▶ [DATA EXCERPTS]
###
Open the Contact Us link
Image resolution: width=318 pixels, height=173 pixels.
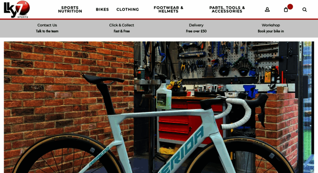[x=47, y=25]
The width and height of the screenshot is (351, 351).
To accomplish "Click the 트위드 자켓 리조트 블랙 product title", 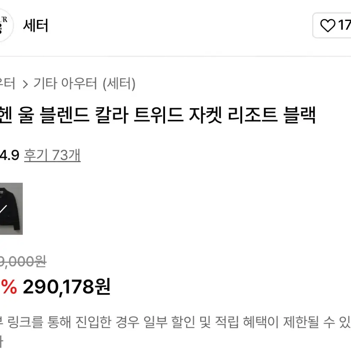I will point(225,115).
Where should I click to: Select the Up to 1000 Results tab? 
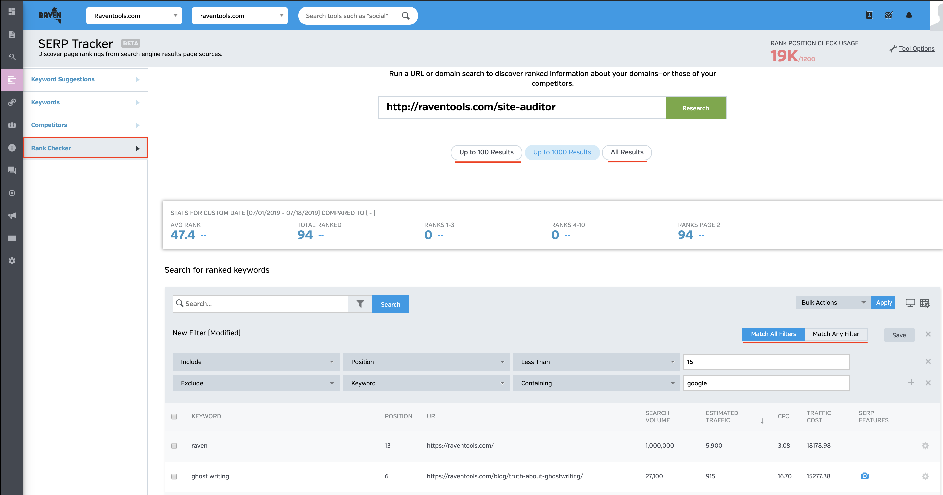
###
▶ [GIVEN REQUEST]
Please pull out each of the lines above that contains the word "height".

▶ [TASK RESPONSE]
Image resolution: width=318 pixels, height=173 pixels.
The width and height of the screenshot is (351, 351).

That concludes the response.